Alternatively, in the evaluating network and performing network introduction step S130,
for the evaluation network, Wc 0Setting the weight of the hidden layer to the output layer as a constant value;
for the execution network, Wa 0Set to a constant value, only the weights of the hidden layer to the output layer are adjusted.
Optionally, in the optimal weight calculating step S150:
for evaluating the weight of the network, the following gradient descent method is adopted for adjustment, and the method specifically comprises the following steps:
Figure BDA0002876289310000061
wherein alpha is more than 0, and the learning rate of the network is evaluated, and delta phic(k)=φc2(k+1))-φc1(k) Is a regression vector, phic(k)=(1+Δφc(k)TΔφc(k))2Is a normalization term;
for the weight of the execution network, the importance weighting method is adopted for training, and an improved gradient descent method is adopted for training
Figure BDA0002876289310000063
The online adjustment is specifically as follows:
optionally, in the step S110 of selecting an action policy, the action policy is: u. ofk=u′k+nkWhere u' is any one of the possible control strategies, selected based on the characteristics and experience of the system being controlled, and nkTo explore noise, nkAre sinusoidal, cosine signals containing more, e.g. enough frequencies or random signals with limited amplitude.
Optionally, the evaluation network and the execution network are single hidden layer feedforward neural networks, the input of the evaluation network for approximating the Q-function is a state and a control input, the input of the execution network is a system state, and the output is a multi-m-dimensional vector.
Optionally, the evaluation network and the execution network only adjust the weights from the hidden layer to the output layer, and the weights from the input layer to the hidden layer are randomly generated before the learning process starts and are kept unchanged in the learning process.
Optionally, the activation function of the evaluation network and the execution network is one of a hyperbolic tangent function, a Sigmoid function, a linear rectifier, and a polynomial function.
The invention further discloses a storage medium for storing computer executable instructions, which is characterized in that:
the computer executable instructions, when executed by a processor, perform the method of online learning control of a non-linear dispersion time system.
The invention has the following advantages:
1. the invention provides an online learning control method suitable for a general nonlinear discrete time system, which can realize real-time online learning of an optimal controller without repeated iteration between strategy evaluation and strategy improvement;
2. the invention adopts an off-orbit strategy learning mechanism, and effectively overcomes the problem that the direct heuristic dynamic programming method is insufficient in exploring the state-strategy space; in addition, the execution network and the evaluation network may use any form of activation function.

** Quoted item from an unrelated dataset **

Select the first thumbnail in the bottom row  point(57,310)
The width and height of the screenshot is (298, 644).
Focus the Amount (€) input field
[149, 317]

3. Compared with the classical direct heuristic dynamic programming method, the online learning method provided by the patent has better exploration capability on a state-strategy space, and the types of activation functions of the execution network and the evaluation network can be selected at will and are not limited to hyperbolic tangent functions; compared with an iterative method such as strategy iteration or value iteration, the method can realize online learning of the optimal controller, does not need a system model, and only needs state data generated by a behavior strategy.
Drawings
FIG. 1 is a flow chart of an online learning control method for a non-linear discrete time system according to an embodiment of the present invention;
FIG. 2 is a schematic diagram of an evaluation network of an online learning control method of a nonlinear discrete time system according to an embodiment of the present invention;
FIG. 3 is a schematic diagram of an implementation network of an online learning control method for a non-linear discrete time system according to an embodiment of the present invention;
fig. 4 is an algorithm diagram of an online learning control method of a nonlinear discrete-time system according to an embodiment of the invention.
Detailed Description
The present invention will be described in further detail with reference to the accompanying drawings and examples. It is to be understood that the specific embodiments described herein are merely illustrative of the invention and are not limiting of the invention. It should be further noted that, for the convenience of description, only some of the structures related to the present invention are shown in the drawings, not all of the structures.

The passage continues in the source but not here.